First, let’s go over what jealousy is. Jealousy is a feeling of concern or apprehension caused by a suspected rivalry in matters of interest and affection. This feeling may include the painful suspicion of the faithfulness of husband, wife, or lover. There are three basic types of jealousies. There is jealousy based on competition. This type of jealousy occurs when there is a real rivalry. There is also jealousy that is projected. This feeling occurs when you blame your partner for being jealous, when it’s really you that is feeling jealous. Finally, there is jealousy that is delusional. The delusional type of jealousy occurs when a person makes up imaginary scenarios in their heads that result in a feeling of jealousy.
Is Jealousy Always Bad?
So, is this feeling always a bad thing? No. Not always. Jealousy may have some positive benefits as well. Some doctors claim that a certain amount of jealousy can be as necessary as love. At times this feeling can help you be protective of real threats to your relationship. Some areas that a health amount of jealousy can help with include; help improve communications within the relationship; define relationship boundaries; increase commitment. Knowing these things can help add a silver lining to an otherwise dark cloud.

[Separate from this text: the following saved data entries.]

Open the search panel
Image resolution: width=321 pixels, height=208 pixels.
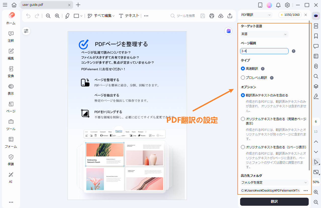tap(316, 76)
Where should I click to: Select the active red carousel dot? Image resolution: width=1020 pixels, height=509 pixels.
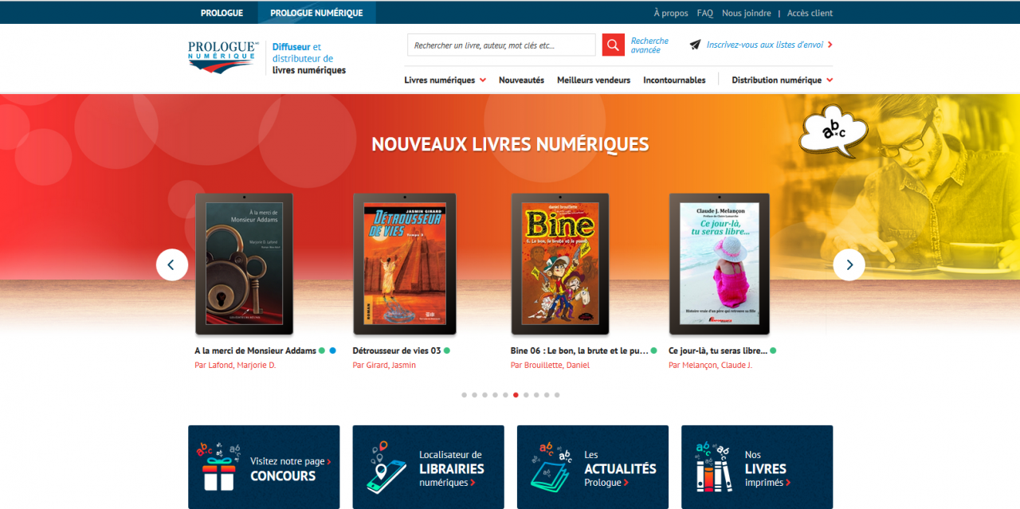click(x=516, y=394)
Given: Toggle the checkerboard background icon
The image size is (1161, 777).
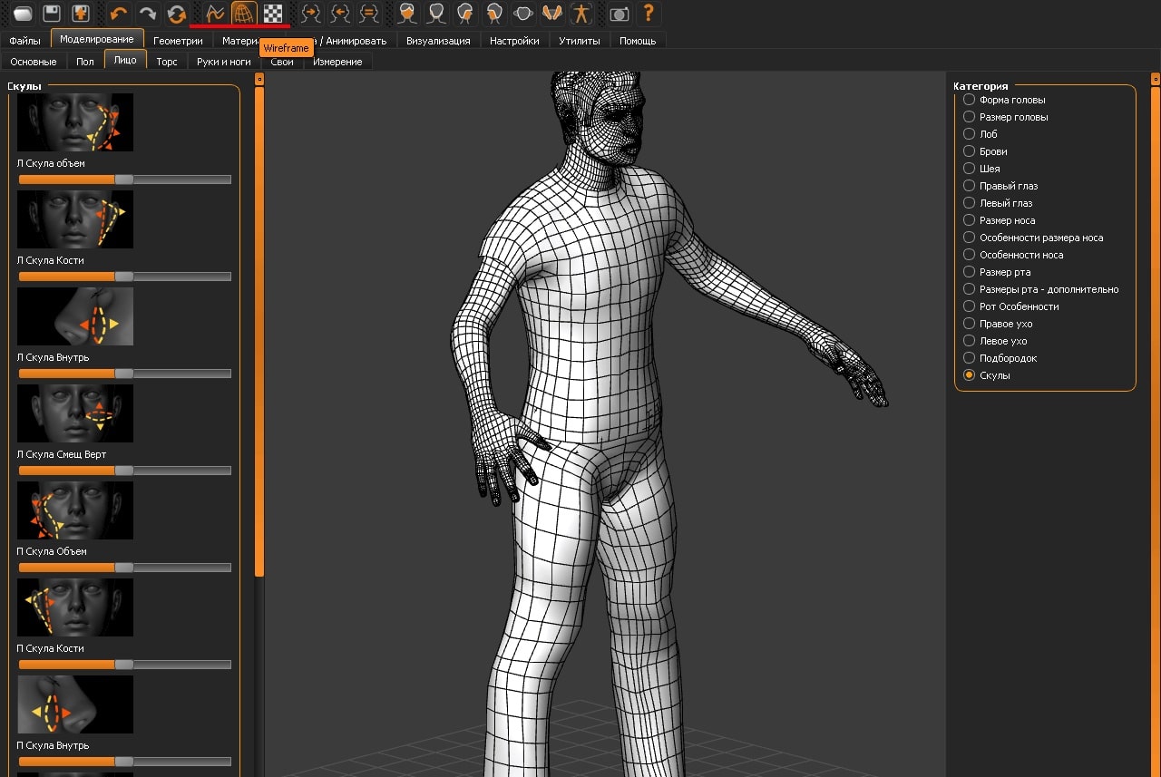Looking at the screenshot, I should point(273,14).
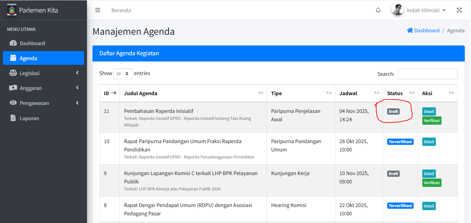Viewport: 471px width, 223px height.
Task: Toggle sort on Tipe column header
Action: point(329,93)
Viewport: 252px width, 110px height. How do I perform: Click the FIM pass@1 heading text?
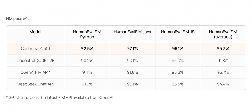tap(17, 19)
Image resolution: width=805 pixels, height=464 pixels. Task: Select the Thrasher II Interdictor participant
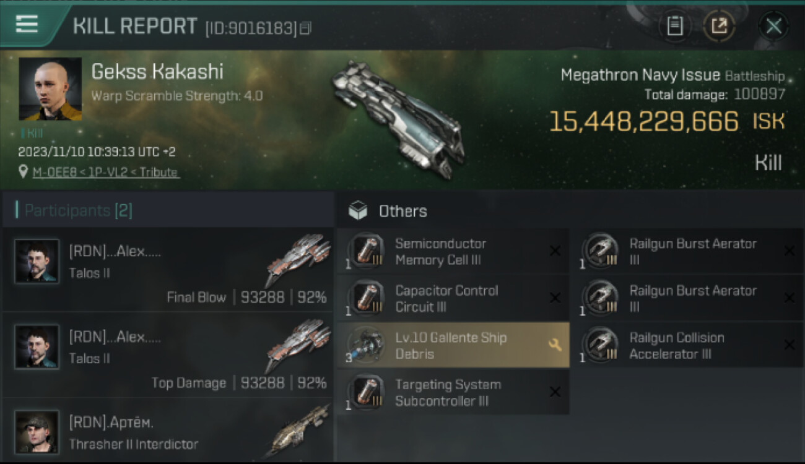point(168,431)
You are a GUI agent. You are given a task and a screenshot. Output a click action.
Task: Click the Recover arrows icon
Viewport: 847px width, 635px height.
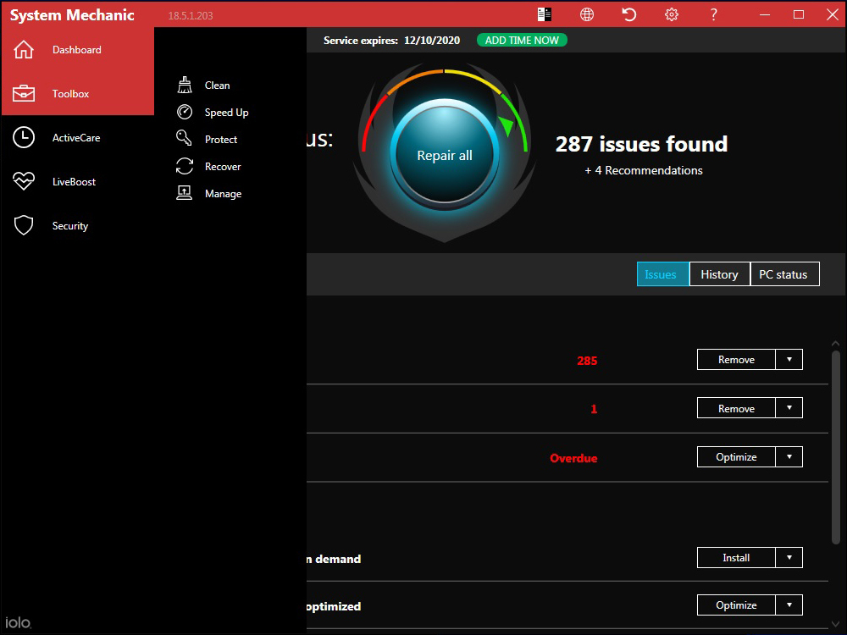[185, 166]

However to be able to truly deal with a jealous wife requires more than a broad understanding of the topic of jealousy. There is specific advice that may help those in the mist of a relationship plagued by jealousy. Here is some basic advice to consider.
Be Patient
Though it looks like the person you have married will always be subjected to a fit of jealous rage, this won’t likely always be the case. People grow, change and mature. What was important enough to fret over in an earlier stage of a marriage might not always be so important later on. From personal experience, I know that a little bit of maturing on the part of my wife, and a few kids have gone a long way towards helping with the issue of jealousy. There are days now when she looks at me and simply says, “I really don’t have the time or energy to get jealous.” There were days early on in our marriage where I thought we would never get to that point. Patience goes a long way towards helping to cope with the problem.
Build Trust
The more trust I keep building into my relationship, the more it’s helped my wife control her jealousy. There are things that I do to help build this relationship of trust. For example, she knows that while at work, that I have a long standing rule not to have lunch with other females, unless it’s in the company of a large group of friends. Knowing this keeps her from sinking too deeply into any type of delusional jealousy when she thinks about what I might be doing at work.
Help Build Self Esteem
At times a lot of issues with jealousy can be traced to your partner having a case of low self esteem. Find ways that you can contribute to building your partners self esteem. You might encourage her to take up a hobby, or start a work out routine. You may also find different ways to praise how she looks, or what she says. If your partner is feeling admired and loved, it’s harder for her to have a bout of jealousy.
Improve Communications
As with any aspect of a relationship, improving your ability to communicate with your spouse can go a long way towards helping her overcome a problem with jealousy. Try to work with your wife to better define the boundaries that you have set for the relationship. You can help set boundaries in a non-blaming way by talking about other couples you know, and discussing what it is you like about how they handle a given situation.
Reaffirm Commitment
Likewise, a good relationship takes constant work. Work with each other at reaffirming the commitment you have made to each other. Find time to go out and have fun with each other. Find hobbies you both can share and take part in together.
Though all relationships are different, these suggestions should apply to most cases. As a final note, try not to provoke your jealous wife. The feelings she is feeling are very real to her, be sensitive to them. Try to avoid situations that will lead to a jealous response. In time those jealous feeling might lessen or disappear all together.